Liebe Geschwister und Leser,

wenn ich an Ostern denke, dann sehe ich vor allem kleine Kinder, die im Garten oder in der Wohnung nach den leckeren Süßigkeiten suchen. An Ostern geht es ums Suchen und Finden. Zumindest in der Welt - oder auch in der Kirche?

Wer etwas sucht, hat meist vorher etwas verloren. Die Jünger und Jüngerinnen Jesu hatten etwas an Karfreitag verloren.
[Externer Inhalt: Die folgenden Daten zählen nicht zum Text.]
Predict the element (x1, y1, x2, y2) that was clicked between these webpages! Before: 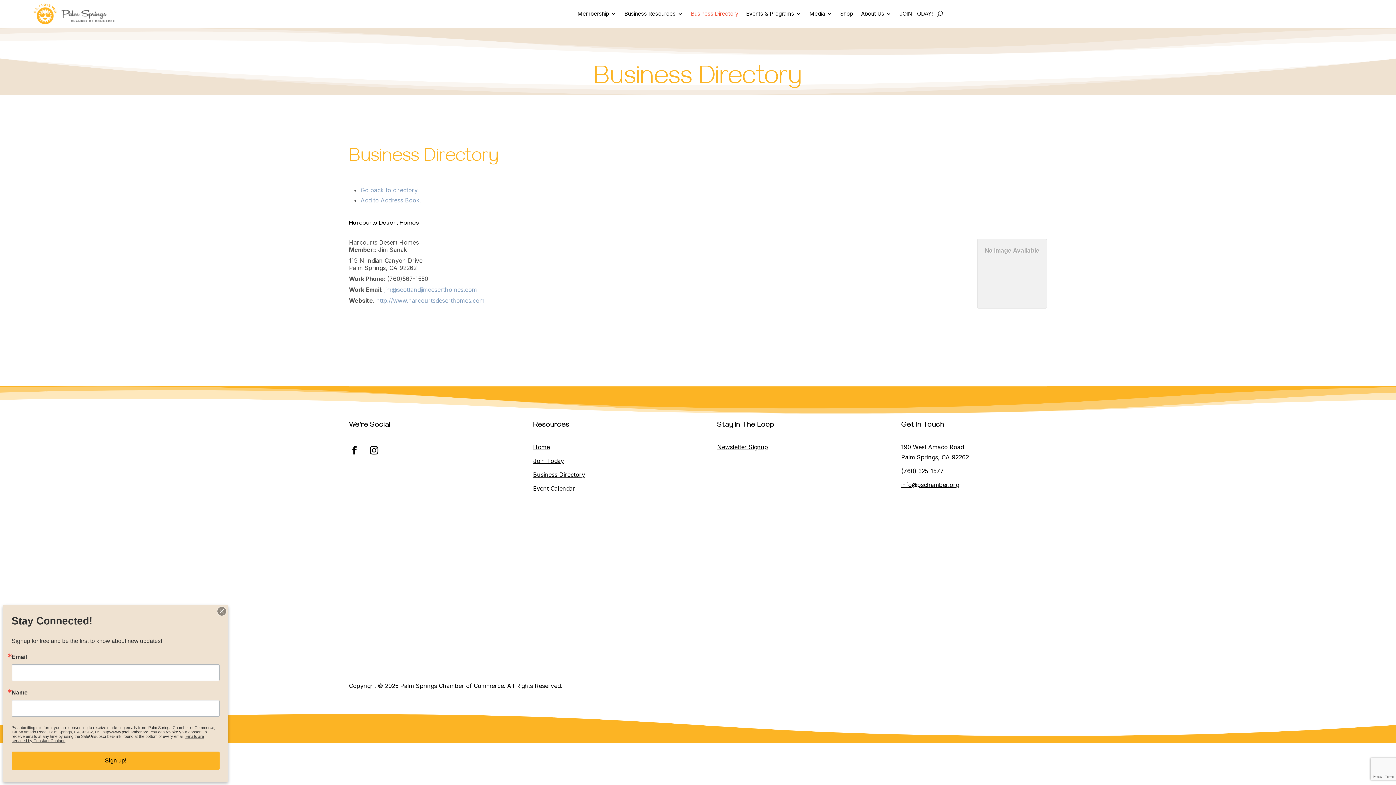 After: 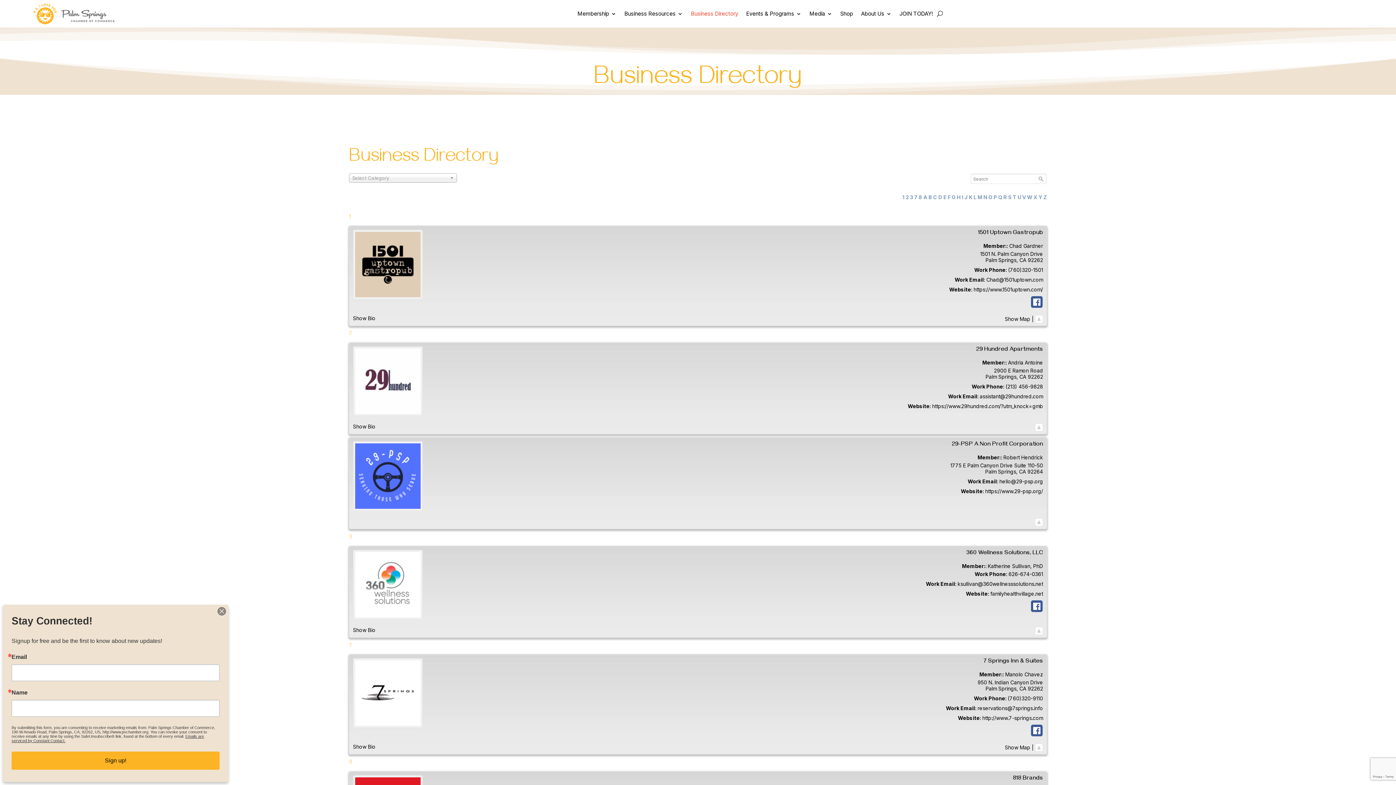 Action: bbox: (360, 186, 418, 193) label: Go back to directory.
Sie haben Jesus, den Mann den sie bestaunt und dessen Botschaft sie geglaubt haben, verloren. Verloren durch den Tod am Kreuz. Aber haben sie ihn danach auch gesucht?
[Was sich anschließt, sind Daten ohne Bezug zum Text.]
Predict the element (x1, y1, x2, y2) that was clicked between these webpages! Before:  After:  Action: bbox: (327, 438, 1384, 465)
Der Tod ist etwas endgültiges, so dachten sie. Am Ostermorgen waren Frauen auf dem Weg, den Toten endgültig herzurichten. Am Ostermorgen waren andere unterwegs in ihre Dörfer. Jesus wurde betrauert und vermisst. Vom besonderem Schmerz der Frauen aus seiner Umgebung ist in den Evangelien die Rede. Oder von den beiden Jüngern, die wieder in ihr Dorf zurückwollen, aber über all das reden müssen, was in den letzten Tagen geschah. Und auch diejenigen Weggefährtinnen und Weggefährten werden ihn vermisst haben, die sich aus Frucht versteckten und deshalb die Türen verschlossen hatten.
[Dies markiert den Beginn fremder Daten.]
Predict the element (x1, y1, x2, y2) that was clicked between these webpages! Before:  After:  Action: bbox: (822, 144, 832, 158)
Sie hatten etwas verloren, aber sie waren nicht auf der Suche. Tod ist etwas endgültiges, so dachten sie zumindest. Doch Gott ist nichts unmöglich. Dieser wunderbare Gott ist nicht nur auf der Suche nach uns, sondern er möchte auch, dass wir ihn suchen. Und er will sich finden lassen. „Suchet, so werdet ihr finden“ - lesen wir in Matthäus 7, 7 .

Am Ostermorgen erfahren die ersten, dass Jesu Tod nicht endgültig war. Am Ostermorgen treten die ersten Zeugen und Zeuginnen auf und berichten, dass Jesus lebt. Er wurde von Gott nicht im Tod allein gelassen. Damit beginnt ein neuer Abschnitt im Verhältnis von Gott und den Menschen.

Glauben bedeutet dann nichts anderes, als dass Gott sich suchen lässt. Seit Ostern lässt Gott sich wiederfinden – weil Jesus lebt und wir mit ihm.